> _WHAT TO DO_
Continue the Phabricator thread about certspotter on einsteinium failing to reach external logs, starting right after its final line.

> _EXTRACTED TEXT_
· · · · ·

Page MenuHomePhabricator

certspotter on einsteinium has issues talking to external
Closed, DeclinedPublic

Description

we are getting cronspam from einsteinium with content like:

/usr/bin/certspotter: ctlog.wosign.com: 2017/04/04 09:02:31 Error retrieving STH from log: Get https://ctlog.wosign.com/ct/v1/get-sth: net/http: request canceled while waiting for connection
/usr/bin/certspotter: vega.ws.symantec.com: 2017/04/04 20:01:56 Error retrieving STH from log: Get https://vega.ws.symantec.com/ct/v1/get-sth: dial tcp 216.168.252.217:443: i/o timeout
/usr/bin/certspotter: ctlog.wosign.com: 2017/04/05 05:02:34 Error fetching consistency proof between 1088952 and 1090451 (if this error persists, it should be construed as misbehavior by the log): Get https://ctlog.wosign.com/ct/v1/get-sth-consistency?first=1088952&second=1090451: net/http: timeout awaiting response headers

Event Timeline

I can't reproduce it when manually running the command. Looks like intermittent on the remote side:

root@einsteinium:/etc# sudo -u certspotter /usr/bin/certspotter -watchlist /etc/certspotter/watchlist -state_dir /var/lib/certspotter/state
root@einsteinium:/etc#

faidon moved this task from Up next to In progress on the observability board.

· · · · ·

> _DATA EXCERPT_

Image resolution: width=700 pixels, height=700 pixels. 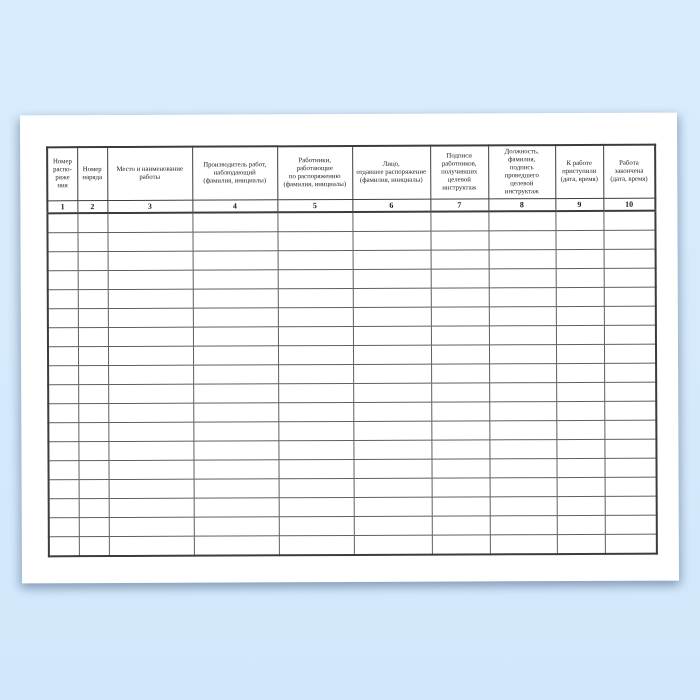 What do you see at coordinates (580, 205) in the screenshot?
I see `column-number-cell-9: 9` at bounding box center [580, 205].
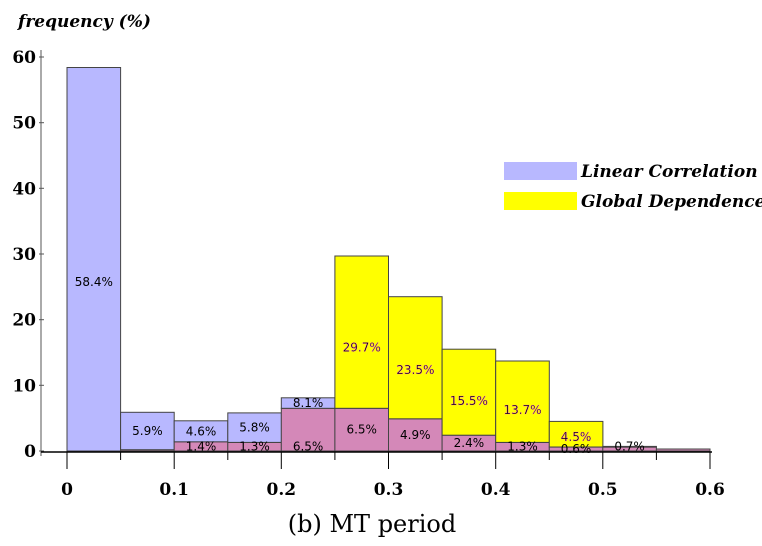 The height and width of the screenshot is (546, 762). What do you see at coordinates (30, 452) in the screenshot?
I see `y-tick-label: 0` at bounding box center [30, 452].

· · · · ·

> _RESPONSE BELOW_
This is basically an artifact of the CT logs failing to respond every now and then, which certspotter complains about. It doesn't happen often.

We can do 2>/dev/null on the cronjob, but that runs the danger of certspotter being completely broken and us never hearing about it. Ideally, we'd have a way to only output errors if they have appeared more than N times/X days, but given how rudimentary the check is right now (just a cronjob), it's not going to be easy.

I'm inclined to decline this -- if it becomes a larger problem, we can always revisit. Let me know if you disagree :)